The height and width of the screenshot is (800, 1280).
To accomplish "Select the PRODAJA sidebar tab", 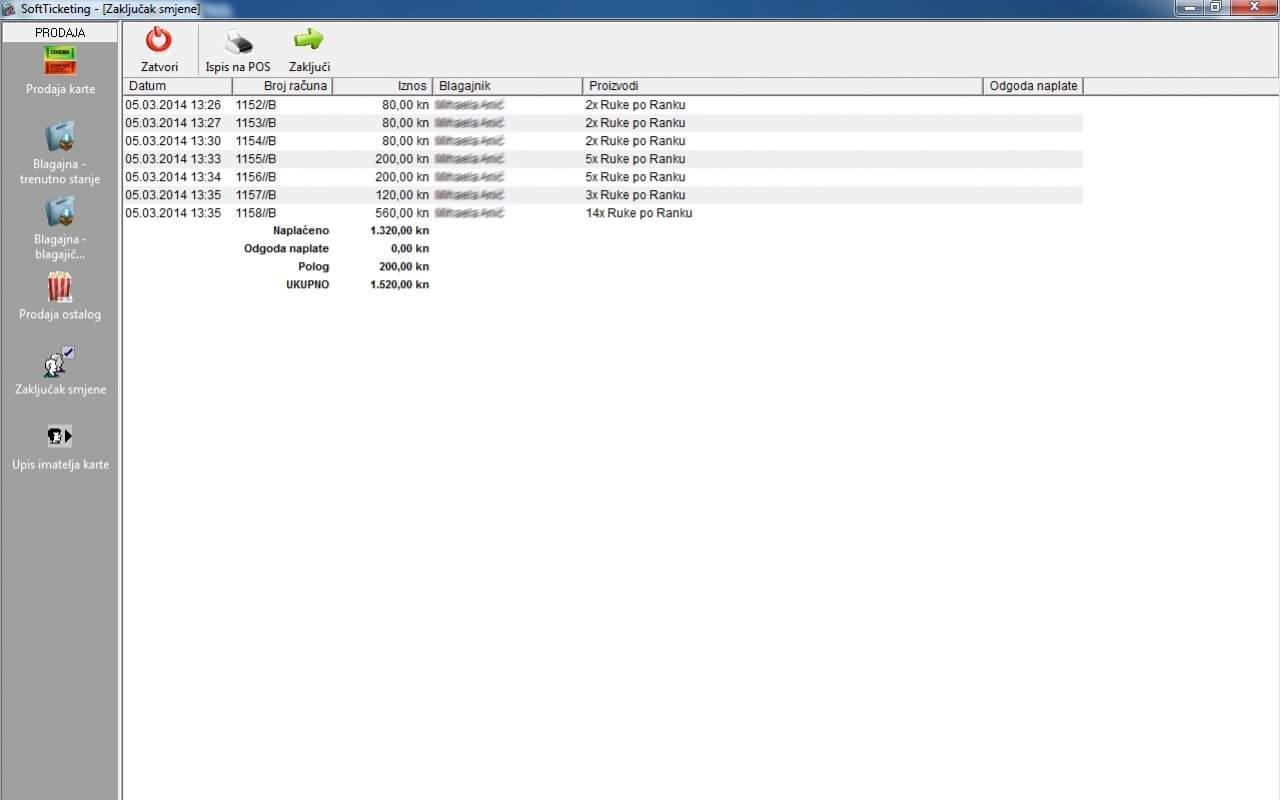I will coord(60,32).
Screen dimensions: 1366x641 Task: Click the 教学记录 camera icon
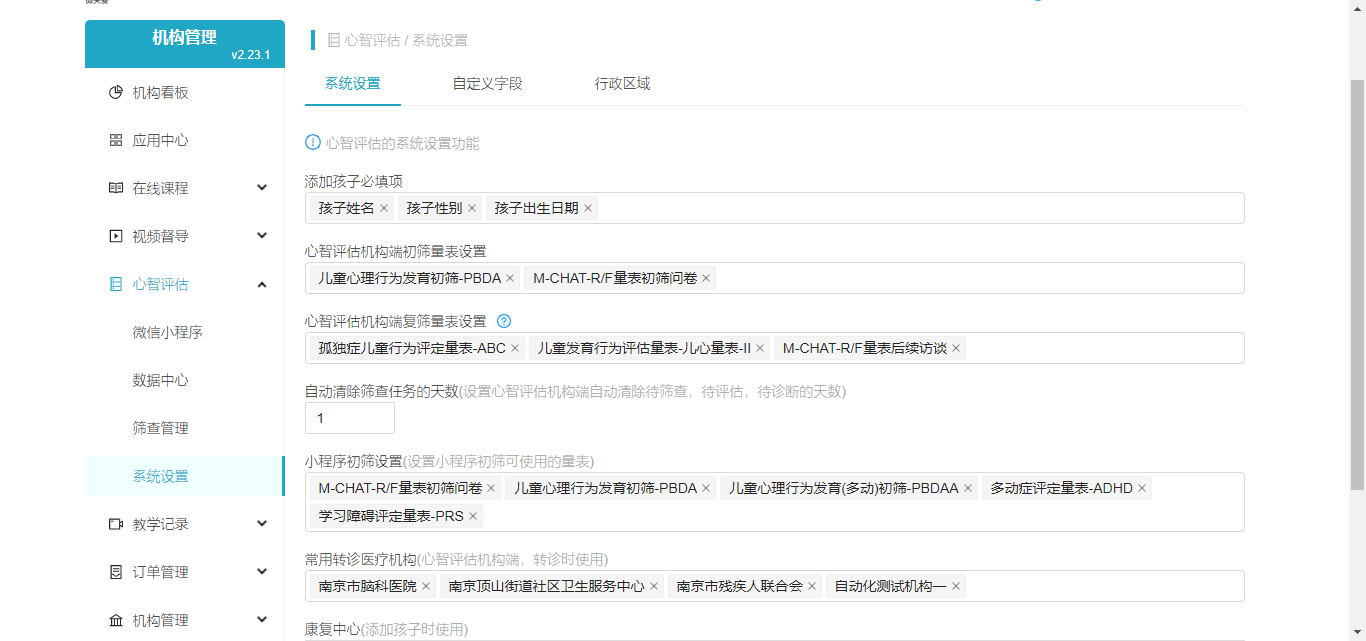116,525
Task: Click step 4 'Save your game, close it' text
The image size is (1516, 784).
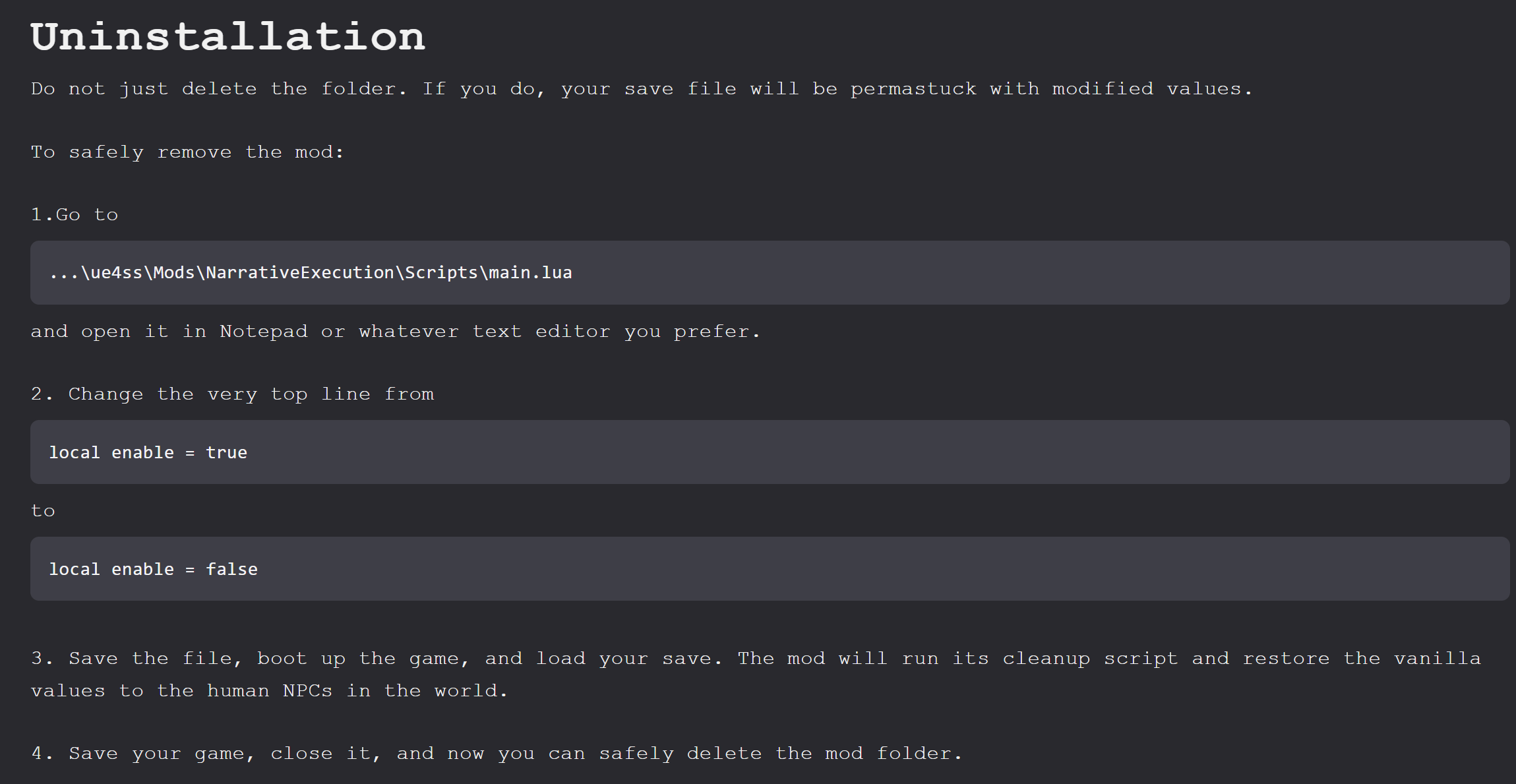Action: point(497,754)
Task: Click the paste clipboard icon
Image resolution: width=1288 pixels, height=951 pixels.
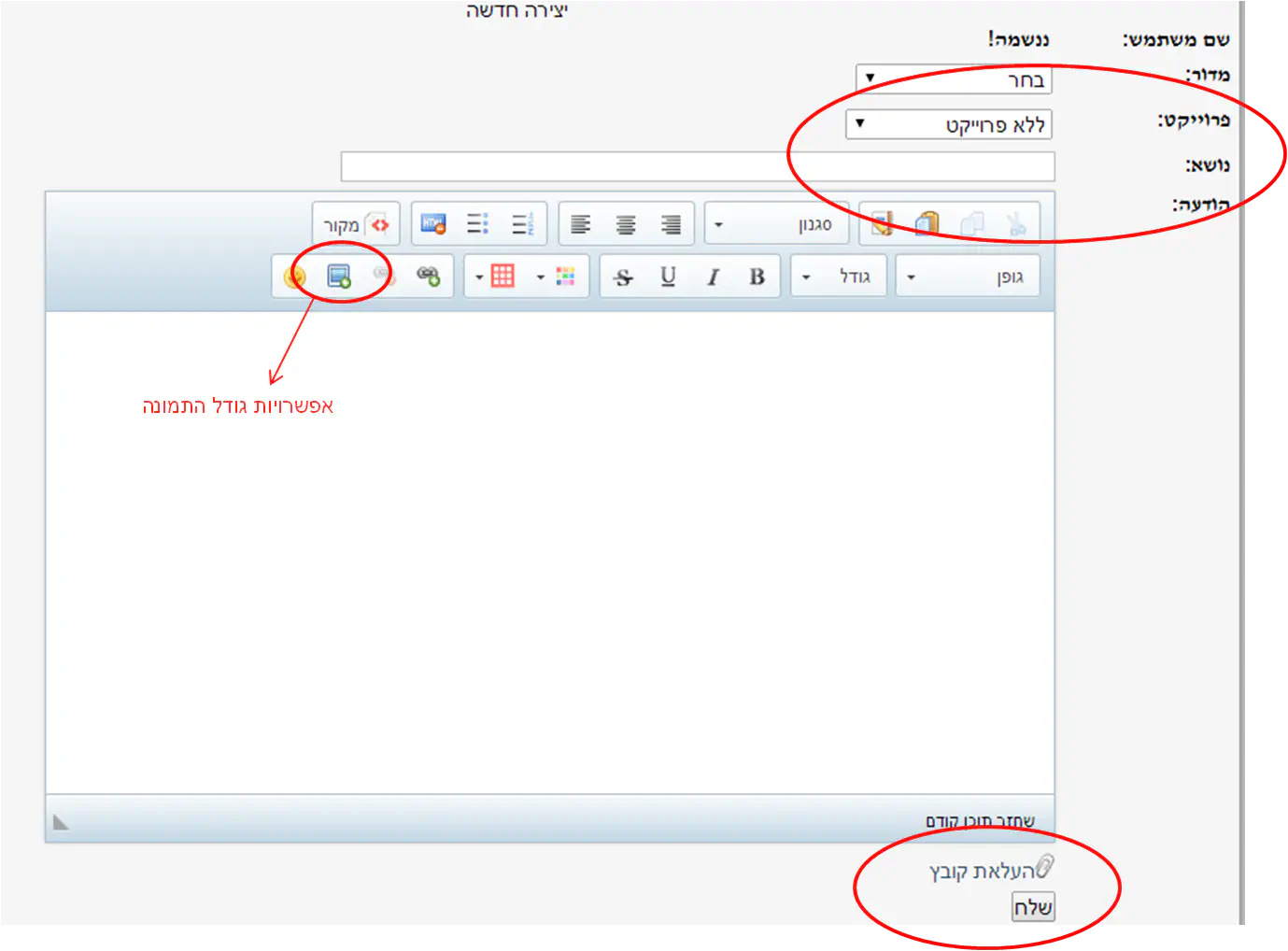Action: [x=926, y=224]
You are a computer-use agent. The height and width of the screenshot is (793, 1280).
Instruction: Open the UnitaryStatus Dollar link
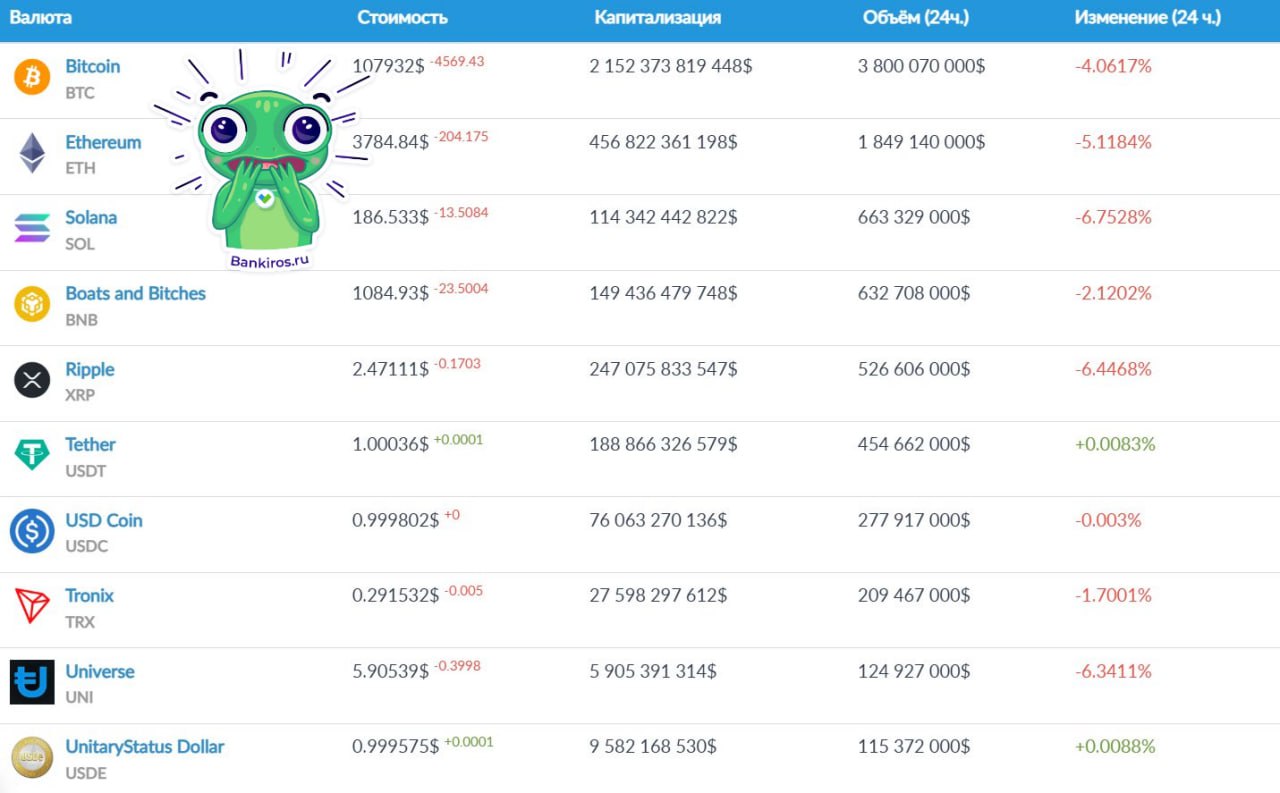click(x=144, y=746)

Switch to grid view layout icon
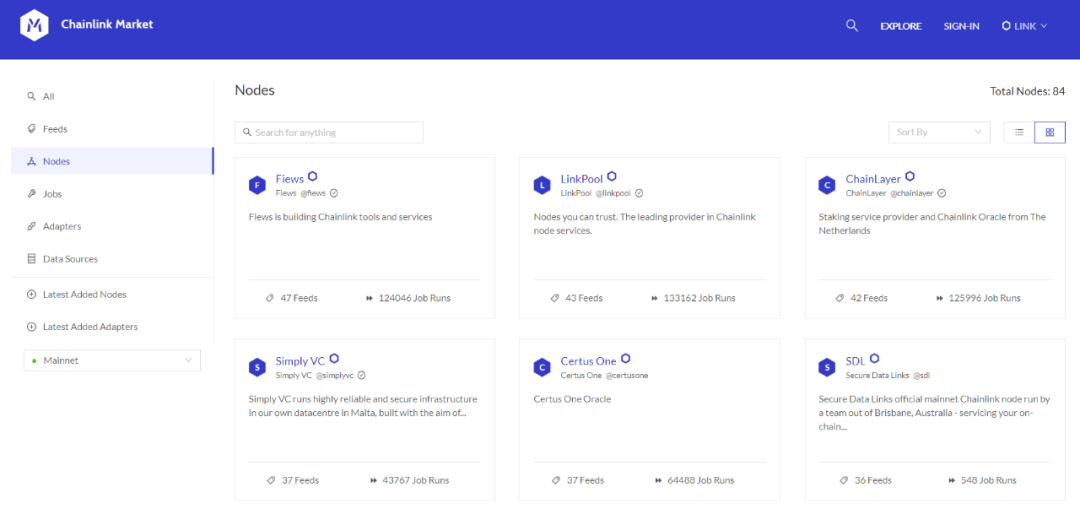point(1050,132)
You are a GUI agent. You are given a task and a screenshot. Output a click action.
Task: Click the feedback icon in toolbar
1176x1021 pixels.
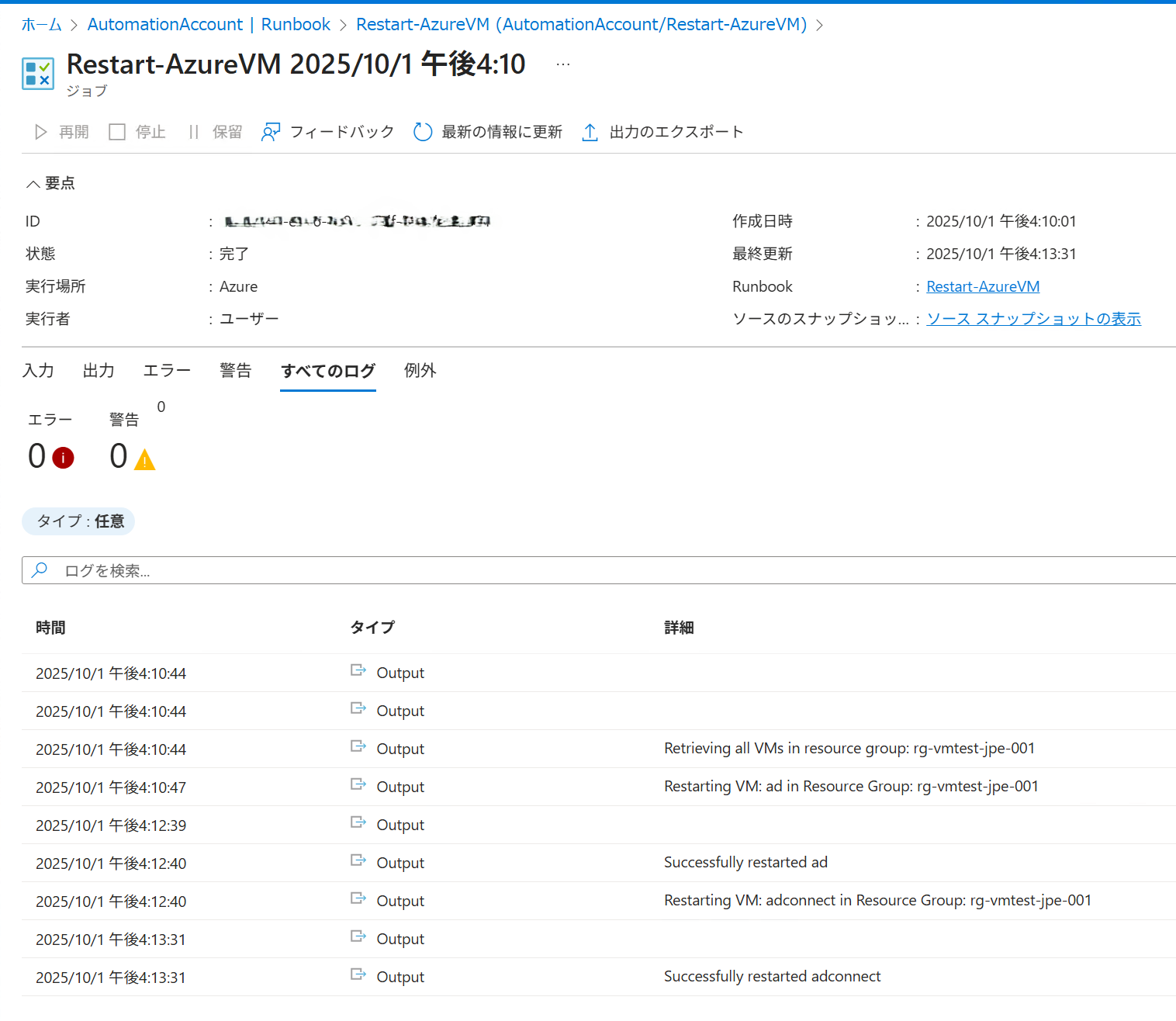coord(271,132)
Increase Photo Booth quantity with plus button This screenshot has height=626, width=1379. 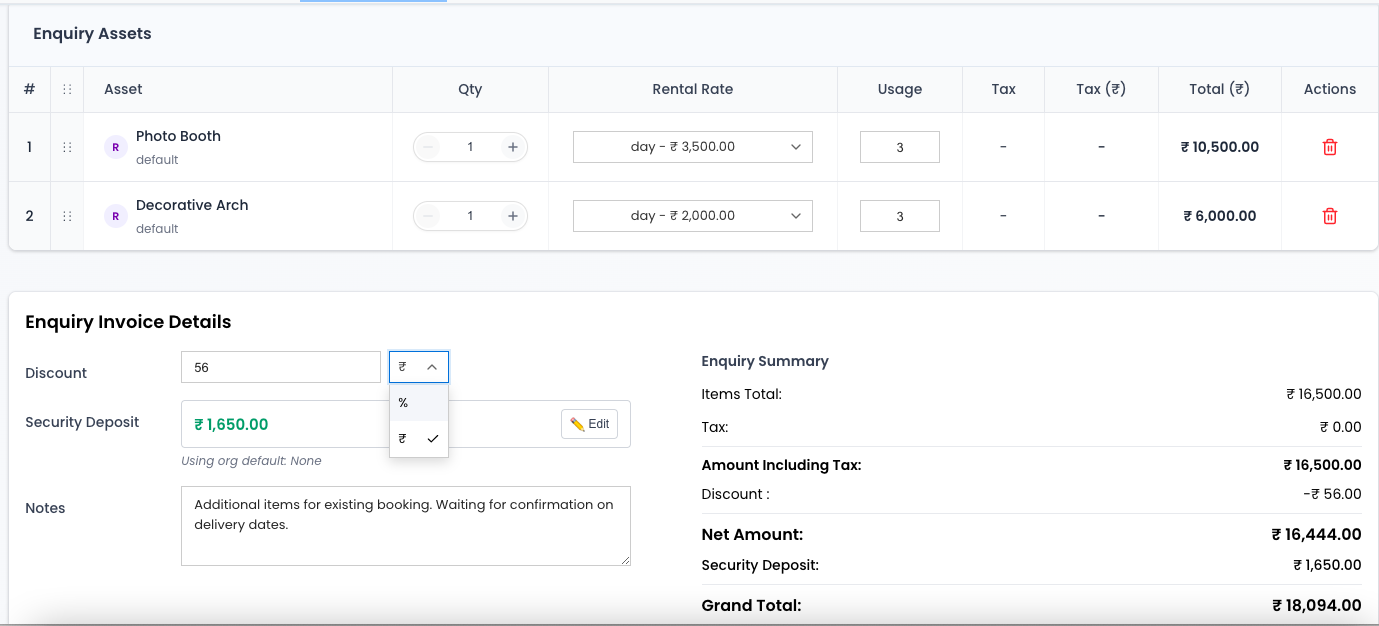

########

## [Problem to work on]
The expected answer is each line of the records above that includes the string "agent".

## [Answer to the problem]
You are a computer-use agent. The height and width of the screenshot is (793, 1280).
You are a GUI agent. You are given a task and a screenshot. Output a click action.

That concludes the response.